_Provided text_:
--
Thanks for putting me in the loop. I am agree that both approaches can
be combined and I'm working on a new RFC for Landlock in which it would
be possible to manage unprivileged and privileged eBPF programs
according to extra flags. Sargun's network manipulation and checks (from
Checmate) could then sit on top of it.

However, for this to work, I'm keeping the main Landlock design to be
able to manage unprivileged rules, which is a touchy part. The next RFC
will also contains cgroup handling thanks to Daniel Mack's
BPF_PROG_ATTACH feature.

Basically, the main constraints for an unprivileged LSM are:
* must use and check no_new_priv for all impacted processes, including
moving from and to a cgroup (which get more complicated when dealing
with different privileged eBPF programs);
* must stack/append rules and prohibit removal (need to deal with
multiple processes and their different privileges/user).

Regards,
 Mickaël
Andy Lutomirski Aug. 29, 2016, 11:16 p.m. UTC | #6
On Aug 29, 2016 3:19 PM, "Mickaël Salaün" <mic@digikod.net> wrote:
>
>
> On 29/08/2016 23:49, Alexei Starovoitov wrote:
> > On 8/29/16 12:24 PM, Tejun Heo wrote:
> >> Hello, Sargun.
> >>
> >> On Mon, Aug 29, 2016 at 11:49:07AM -0700, Sargun Dhillon wrote:
> >>> It would be a separate hook per LSM hook. Why wouldn't we want a
> >>> separate bpf
> >>> hook per lsm hook? I think if one program has to handle them all, the
> >>> first
> >>> program would be looking up the hook program in a bpf prog array. If
> >>> you think
> >>> it's better to have this logic in the BPF program, that makes sense.
--
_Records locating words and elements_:
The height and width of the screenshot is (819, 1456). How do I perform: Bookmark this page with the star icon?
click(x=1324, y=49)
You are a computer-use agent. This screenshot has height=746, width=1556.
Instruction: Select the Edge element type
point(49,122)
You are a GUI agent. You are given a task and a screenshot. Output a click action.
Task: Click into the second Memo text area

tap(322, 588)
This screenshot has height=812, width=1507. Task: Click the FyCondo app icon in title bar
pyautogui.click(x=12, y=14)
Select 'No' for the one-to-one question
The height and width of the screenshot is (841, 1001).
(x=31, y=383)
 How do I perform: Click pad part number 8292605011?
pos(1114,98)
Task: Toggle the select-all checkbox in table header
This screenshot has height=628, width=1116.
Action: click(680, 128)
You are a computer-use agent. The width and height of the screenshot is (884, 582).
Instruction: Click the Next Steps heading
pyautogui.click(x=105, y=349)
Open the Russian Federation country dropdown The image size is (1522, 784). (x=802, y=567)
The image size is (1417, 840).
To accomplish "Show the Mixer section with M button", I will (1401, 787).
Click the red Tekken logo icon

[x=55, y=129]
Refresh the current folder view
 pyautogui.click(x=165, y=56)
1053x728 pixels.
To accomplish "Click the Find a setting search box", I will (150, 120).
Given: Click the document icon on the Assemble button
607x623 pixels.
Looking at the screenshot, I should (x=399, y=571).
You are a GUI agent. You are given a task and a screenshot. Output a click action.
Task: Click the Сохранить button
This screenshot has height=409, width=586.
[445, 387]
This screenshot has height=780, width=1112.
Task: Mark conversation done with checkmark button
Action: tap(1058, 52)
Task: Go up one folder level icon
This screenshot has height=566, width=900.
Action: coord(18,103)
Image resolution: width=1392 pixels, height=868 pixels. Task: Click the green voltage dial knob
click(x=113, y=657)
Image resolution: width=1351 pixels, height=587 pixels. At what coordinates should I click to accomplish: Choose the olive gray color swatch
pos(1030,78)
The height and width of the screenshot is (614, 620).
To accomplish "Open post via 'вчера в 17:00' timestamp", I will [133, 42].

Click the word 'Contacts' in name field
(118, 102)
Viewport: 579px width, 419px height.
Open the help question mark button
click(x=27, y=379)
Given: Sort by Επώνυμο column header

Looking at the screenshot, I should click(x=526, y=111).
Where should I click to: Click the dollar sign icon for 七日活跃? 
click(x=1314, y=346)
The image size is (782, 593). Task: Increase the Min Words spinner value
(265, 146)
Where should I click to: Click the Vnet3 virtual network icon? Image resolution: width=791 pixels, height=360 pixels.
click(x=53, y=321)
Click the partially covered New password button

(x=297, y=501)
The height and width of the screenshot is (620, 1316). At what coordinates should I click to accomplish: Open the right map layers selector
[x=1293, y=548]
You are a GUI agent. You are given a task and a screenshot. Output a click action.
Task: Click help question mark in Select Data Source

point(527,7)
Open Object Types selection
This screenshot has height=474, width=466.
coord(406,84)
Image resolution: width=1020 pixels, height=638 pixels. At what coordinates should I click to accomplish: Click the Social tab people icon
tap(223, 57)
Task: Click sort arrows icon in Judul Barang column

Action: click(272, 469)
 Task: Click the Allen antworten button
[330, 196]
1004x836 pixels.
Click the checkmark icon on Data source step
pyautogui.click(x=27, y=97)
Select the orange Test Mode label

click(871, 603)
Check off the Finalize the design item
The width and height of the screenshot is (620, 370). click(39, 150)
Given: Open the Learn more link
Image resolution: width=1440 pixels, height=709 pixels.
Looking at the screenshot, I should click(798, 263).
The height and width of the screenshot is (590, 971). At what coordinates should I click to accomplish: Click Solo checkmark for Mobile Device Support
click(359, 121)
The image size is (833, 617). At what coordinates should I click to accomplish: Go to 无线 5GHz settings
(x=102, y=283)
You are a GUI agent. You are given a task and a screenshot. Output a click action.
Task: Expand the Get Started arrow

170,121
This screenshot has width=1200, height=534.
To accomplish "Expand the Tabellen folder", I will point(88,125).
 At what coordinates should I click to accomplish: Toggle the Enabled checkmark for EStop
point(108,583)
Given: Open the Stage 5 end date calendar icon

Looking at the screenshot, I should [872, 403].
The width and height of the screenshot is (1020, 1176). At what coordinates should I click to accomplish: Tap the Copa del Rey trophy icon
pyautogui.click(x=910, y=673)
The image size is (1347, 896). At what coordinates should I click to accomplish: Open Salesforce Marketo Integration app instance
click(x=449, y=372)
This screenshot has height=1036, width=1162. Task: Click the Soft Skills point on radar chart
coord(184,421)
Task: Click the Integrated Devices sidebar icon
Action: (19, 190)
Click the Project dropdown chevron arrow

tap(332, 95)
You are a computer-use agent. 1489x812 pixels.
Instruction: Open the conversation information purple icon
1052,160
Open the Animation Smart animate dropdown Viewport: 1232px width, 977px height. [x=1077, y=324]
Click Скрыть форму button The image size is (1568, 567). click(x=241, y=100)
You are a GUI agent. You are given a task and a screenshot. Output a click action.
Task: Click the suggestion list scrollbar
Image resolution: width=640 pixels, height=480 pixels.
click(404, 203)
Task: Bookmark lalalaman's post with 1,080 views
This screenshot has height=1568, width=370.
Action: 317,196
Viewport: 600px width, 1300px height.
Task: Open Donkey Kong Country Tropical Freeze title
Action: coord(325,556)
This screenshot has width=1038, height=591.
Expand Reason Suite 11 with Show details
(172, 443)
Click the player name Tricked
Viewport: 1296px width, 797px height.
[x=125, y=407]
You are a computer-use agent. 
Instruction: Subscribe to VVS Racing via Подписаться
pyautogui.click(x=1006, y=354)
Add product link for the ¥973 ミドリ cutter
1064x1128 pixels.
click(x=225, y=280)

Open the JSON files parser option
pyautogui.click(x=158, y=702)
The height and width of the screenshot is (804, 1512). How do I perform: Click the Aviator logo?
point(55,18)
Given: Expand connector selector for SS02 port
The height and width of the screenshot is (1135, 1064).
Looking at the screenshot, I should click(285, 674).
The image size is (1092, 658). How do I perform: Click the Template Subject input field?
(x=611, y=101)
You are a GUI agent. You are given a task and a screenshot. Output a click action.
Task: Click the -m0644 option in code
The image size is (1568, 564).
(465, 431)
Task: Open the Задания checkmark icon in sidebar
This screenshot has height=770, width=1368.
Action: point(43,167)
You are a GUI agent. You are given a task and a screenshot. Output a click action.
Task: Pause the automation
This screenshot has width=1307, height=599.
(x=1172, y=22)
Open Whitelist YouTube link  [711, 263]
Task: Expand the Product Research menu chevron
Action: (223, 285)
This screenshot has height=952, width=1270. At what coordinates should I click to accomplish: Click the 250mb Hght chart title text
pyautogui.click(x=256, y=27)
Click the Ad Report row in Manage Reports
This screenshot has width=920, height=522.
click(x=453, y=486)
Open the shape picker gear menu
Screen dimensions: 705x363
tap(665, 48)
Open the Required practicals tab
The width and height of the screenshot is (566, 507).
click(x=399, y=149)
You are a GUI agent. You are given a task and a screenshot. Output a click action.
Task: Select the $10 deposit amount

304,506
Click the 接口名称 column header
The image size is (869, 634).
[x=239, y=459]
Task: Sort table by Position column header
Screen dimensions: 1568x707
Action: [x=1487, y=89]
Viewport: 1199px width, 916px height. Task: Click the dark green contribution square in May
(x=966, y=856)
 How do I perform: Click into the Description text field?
--
_To be done_:
(1) According to the Landlock discussion, why must an unprivileged LSM stack or append rules and prohibit their removal? Answer in one to three sentences.
(2) Please reproduce word for word the passage of the Landlock discussion starting with "However, for this" and going on through "BPF_PROG_ATTACH feature.".
This listing comes from a separate source.

_The responses_:
(1) An unprivileged LSM must do this because it needs to deal with multiple processes and their different privileges or users.

(2)
However, for this to work, I'm keeping the main Landlock design to be
able to manage unprivileged rules, which is a touchy part. The next RFC
will also contains cgroup handling thanks to Daniel Mack's
BPF_PROG_ATTACH feature.